How many of you are already EPA RRP Certified?

http://hanleywooduniversity.com/learncenter.asp?id=178409&page=343


----------



## daArch (Mar 15, 2008)

welcome to the community of Paint Talk jbohi.

Have a seat, have a beverage and a cookie, and tell us something about yourself.

I see from your IP you live in the DC area? You having this same gorgeous weather we are in Boston?


----------



## 6126 (May 9, 2010)

daArch said:


> You having this same gorgeous weather we are in Boston?


I thought you guys just got a good taste of winter? Or has it passed?


----------



## Delta Painting (Apr 27, 2010)

I have been since spring of last year...It's a friggen joke if ya ask me..


----------



## daArch (Mar 15, 2008)

Woodland said:


> I thought you guys just got a good taste of winter? Or has it passed?


We had a taste, now I guess we're in the middle of and extended Indian Summer. All week, so far, temps in mid-high 60's, clear sky, comfortably breezy. I love it. I was afraid with my back I would miss this kind of weather, but with proper "pain management" I've been outside a lot. 

Cleaned the chimney out, patched a few popped nails in the roof, chain sawed a bunch of downed trees and limbs, sucked up leaves with the lawn tractor, cleaned and vacuumed the van, and other outside fall projects. 

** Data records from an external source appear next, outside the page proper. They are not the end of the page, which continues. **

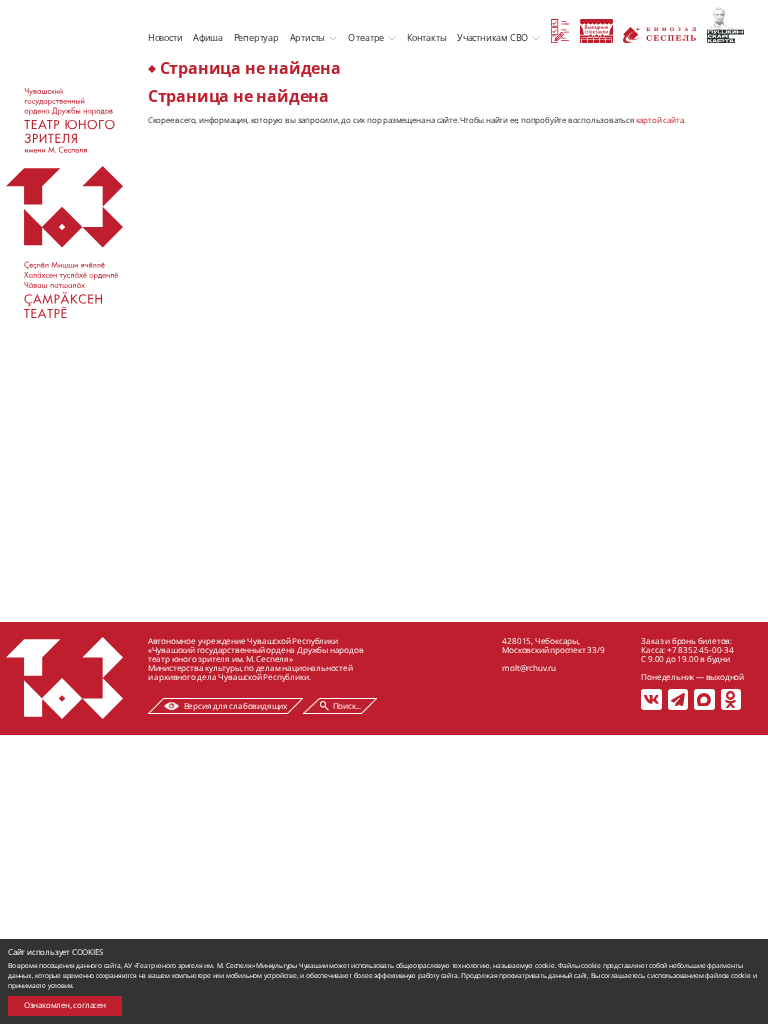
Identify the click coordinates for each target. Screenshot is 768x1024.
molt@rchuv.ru (528, 667)
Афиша (208, 37)
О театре (366, 37)
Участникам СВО (492, 37)
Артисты (308, 37)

The only thing I'm avoiding is washing the windows. I may do the ground level, but sitting on the inside window stool on the second floor, hooking my feet on some heavy furniture, and leaning backwards out just might cause the exploded disc to impinge on the nerve a wee too much :whistling2: (Yes, it's easier that way than fighting vegetation and other things to access the exterior glass on the few windows that aren't overlooking a roof)


----------



## Lee Decorating Corp. (Oct 6, 2011)

I got Lead abatement certified 15 years ago. So, RRP was not a big difference in our way of doing jobs. Just some tweaks. We always used hepa vacs, isolation, wet scraping and even negative air machines as part of our standard work protocol.
Currently I have 8 men certified as RRP Supervisors. The problem is the paperwork and documentation. I find it to be difficult on me and very time consuming to double check each supervisors paperwork and verification photo's. It really punishes the legit painter and gives the "Gypsy" another advantage.


----------



## Ultimate (Mar 20, 2011)

I am one of those two that said no. 



Fixing it.


----------